#### Entries supplied
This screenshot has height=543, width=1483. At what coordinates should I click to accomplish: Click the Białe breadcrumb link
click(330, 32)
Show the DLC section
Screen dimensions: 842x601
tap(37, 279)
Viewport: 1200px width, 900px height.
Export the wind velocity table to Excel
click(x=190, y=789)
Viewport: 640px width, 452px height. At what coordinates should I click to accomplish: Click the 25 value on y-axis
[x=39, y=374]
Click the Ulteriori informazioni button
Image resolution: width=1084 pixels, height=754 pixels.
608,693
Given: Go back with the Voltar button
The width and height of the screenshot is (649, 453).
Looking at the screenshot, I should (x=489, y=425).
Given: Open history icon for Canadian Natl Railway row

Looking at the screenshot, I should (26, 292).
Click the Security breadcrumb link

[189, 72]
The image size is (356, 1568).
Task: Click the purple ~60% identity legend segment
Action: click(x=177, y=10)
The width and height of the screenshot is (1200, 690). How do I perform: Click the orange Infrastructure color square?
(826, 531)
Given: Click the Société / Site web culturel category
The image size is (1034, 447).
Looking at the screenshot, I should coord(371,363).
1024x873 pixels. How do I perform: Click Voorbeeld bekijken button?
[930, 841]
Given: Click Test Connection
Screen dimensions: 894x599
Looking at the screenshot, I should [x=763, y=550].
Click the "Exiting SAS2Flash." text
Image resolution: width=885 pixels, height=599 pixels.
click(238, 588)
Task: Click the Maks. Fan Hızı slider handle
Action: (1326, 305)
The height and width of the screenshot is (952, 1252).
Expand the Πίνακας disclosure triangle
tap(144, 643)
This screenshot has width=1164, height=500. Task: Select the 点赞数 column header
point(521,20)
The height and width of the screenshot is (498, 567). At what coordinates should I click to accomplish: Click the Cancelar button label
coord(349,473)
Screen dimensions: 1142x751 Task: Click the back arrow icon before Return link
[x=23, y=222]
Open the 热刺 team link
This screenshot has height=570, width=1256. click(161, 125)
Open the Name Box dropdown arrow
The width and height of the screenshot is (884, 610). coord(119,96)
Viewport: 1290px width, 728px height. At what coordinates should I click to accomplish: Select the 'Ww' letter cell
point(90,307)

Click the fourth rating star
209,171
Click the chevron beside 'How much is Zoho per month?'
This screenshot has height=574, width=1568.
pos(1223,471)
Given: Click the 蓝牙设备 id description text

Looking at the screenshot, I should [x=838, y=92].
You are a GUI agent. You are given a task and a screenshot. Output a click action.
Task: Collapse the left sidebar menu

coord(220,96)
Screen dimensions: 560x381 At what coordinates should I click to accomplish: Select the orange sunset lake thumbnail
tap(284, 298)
########
__Action item__.
Start at the line containing "This screenshot has width=1164, height=500." and copy each line through the last one in the records, exactly and with nothing added.

__Answer space__.
This screenshot has width=1164, height=500. Task: Select the 点赞数 column header
point(521,20)
The height and width of the screenshot is (498, 567). At what coordinates should I click to accomplish: Click the Cancelar button label
coord(349,473)
Screen dimensions: 1142x751 Task: Click the back arrow icon before Return link
[x=23, y=222]
Open the 热刺 team link
This screenshot has height=570, width=1256. click(161, 125)
Open the Name Box dropdown arrow
The width and height of the screenshot is (884, 610). coord(119,96)
Viewport: 1290px width, 728px height. At what coordinates should I click to accomplish: Select the 'Ww' letter cell
point(90,307)

Click the fourth rating star
209,171
Click the chevron beside 'How much is Zoho per month?'
This screenshot has height=574, width=1568.
pos(1223,471)
Given: Click the 蓝牙设备 id description text

Looking at the screenshot, I should [x=838, y=92].
You are a GUI agent. You are given a task and a screenshot. Output a click action.
Task: Collapse the left sidebar menu

coord(220,96)
Screen dimensions: 560x381 At what coordinates should I click to accomplish: Select the orange sunset lake thumbnail
tap(284, 298)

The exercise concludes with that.